Shareholders of both companies approved the acquisition on December 5, 2008, and the deal closed January 1, 2009. Bank of America had planned to retain various members of the then Merrill Lynch's CEO, John Thain's management team after the merger. However, after Thain was removed from his position, most of his allies left. The departure of Nelson Chai, who had been named Asia-Pacific president, left just one of Thain's hires in place: Tom Montag, head of sales and trading.
The Bank, in its January 16, 2009 earnings release, revealed massive losses at Merrill Lynch in the fourth quarter, which necessitated an infusion of money that had previously been negotiated with the government as part of the government-persuaded deal for the Bank to acquire Merrill. Merrill recorded an operating loss of $21.5 billion in the quarter, mainly in its sales and trading operations, led by Tom Montag. The Bank also disclosed it tried to abandon the deal in December after the extent of Merrill's trading losses surfaced, but was compelled to complete the merger by the U.S. government. The Bank's stock price sank to $7.18, its lowest level in 17 years, after announcing earnings and the Merrill mishap. The market capitalization of Bank of America, including Merrill Lynch, was then $45 billion, less than the $50 billion it offered for Merrill just four months earlier, and down $108 billion from the merger announcement.
Bank of America CEO Kenneth Lewis testified before Congress that he had some misgivings about the acquisition of Merrill Lynch, and that federal officials pressured him to proceed with the deal or face losing his job and endangering the bank's relationship with federal regulators.
Lewis' statement is backed up by internal emails subpoenaed by Republican lawmakers on the House Oversight Committee. In one of the emails, Richmond Federal Reserve President Jeffrey Lacker threatened that if the acquisition did not go through, and later Bank of America were forced to request federal assistance, the management of Bank of America would be "gone". Other emails, read by Congressman Dennis Kucinich during the course of Lewis' testimony, state that Mr. Lewis had foreseen the outrage from his shareholders that the purchase of Merrill would cause, and asked government regulators to issue a letter stating that the government had ordered him to complete the deal to acquire Merrill.

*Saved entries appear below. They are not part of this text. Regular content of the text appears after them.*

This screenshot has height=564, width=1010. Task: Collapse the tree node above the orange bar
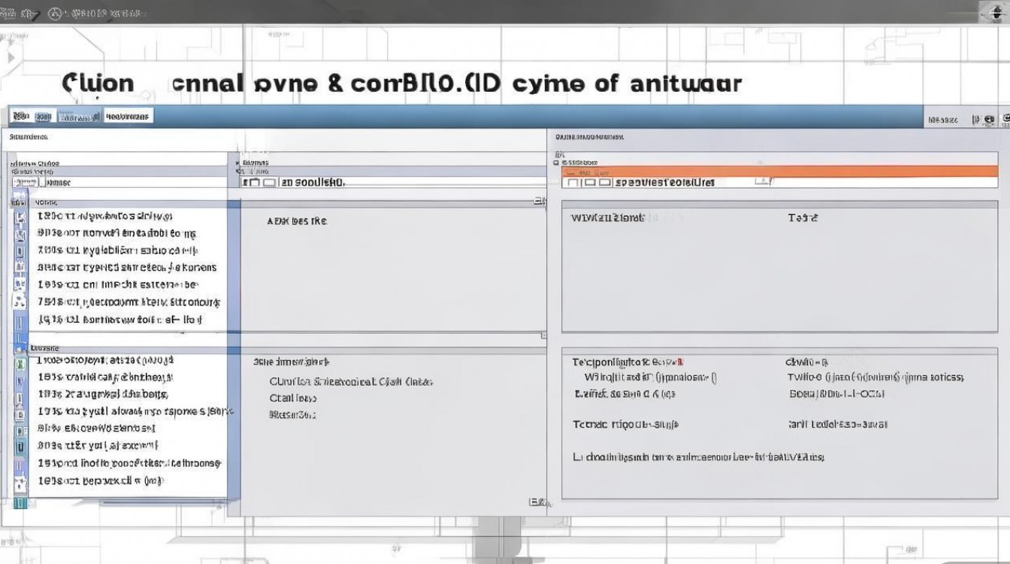tap(556, 162)
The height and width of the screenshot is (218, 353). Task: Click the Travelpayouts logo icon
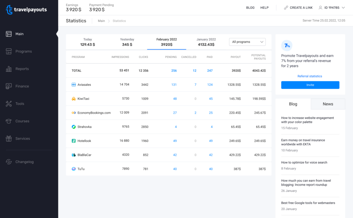[x=9, y=10]
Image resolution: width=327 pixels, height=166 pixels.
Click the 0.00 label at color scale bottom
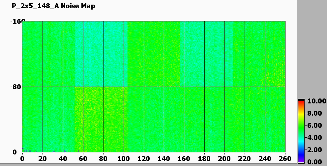pyautogui.click(x=314, y=162)
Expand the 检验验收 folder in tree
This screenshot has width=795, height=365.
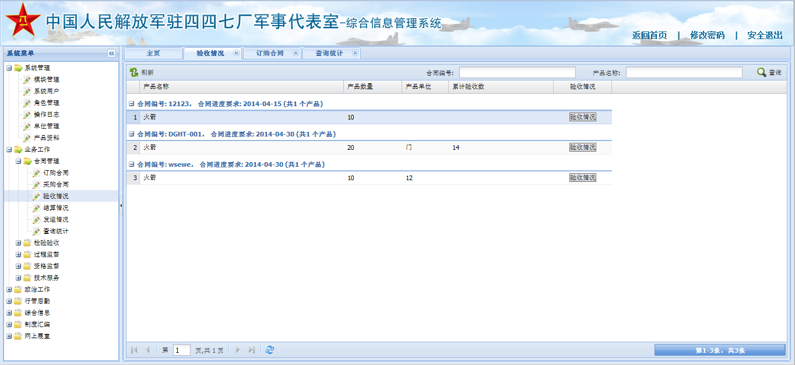[19, 243]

Lewis, for his part, states he didn't recall requesting such a letter.
The acquisition made Bank of America the number one underwriter of global high-yield debt, the third largest underwriter of global equity and the ninth largest adviser on global mergers and acquisitions. As the credit crisis eased, losses at Merrill Lynch subsided, and the subsidiary generated 3.7 billion of Bank of America's 4.2 billion in profit by the end of quarter one in 2009, and over 25% in quarter 3 2009.
Bank of America received $20 billion in the federal bailout from the U.S. government through the Troubled Asset Relief Program (TARP) on January 16, 2009, along with a guarantee of $118 billion in potential losses at the company. This was in addition to the $25 billion given to them in the Fall of 2008 through TARP. The additional payment was part of a deal with the U.S. government to preserve Bank of America's merger with the troubled investment firm Merrill Lynch. Since then, members of the U.S. Congress have expressed considerable concern about how this money has been spent, especially since some of the recipients have been accused of misusing the bailout money. Then CEO Ken Lewis was quoted as claiming "We are still lending, and we are lending far more because of the TARP program." Members of the U.S. House of Representatives, however, were skeptical and quoted many anecdotes about loan applicants (particularly small business owners) being denied loans and credit card holders facing stiffer terms on the debt in their card accounts.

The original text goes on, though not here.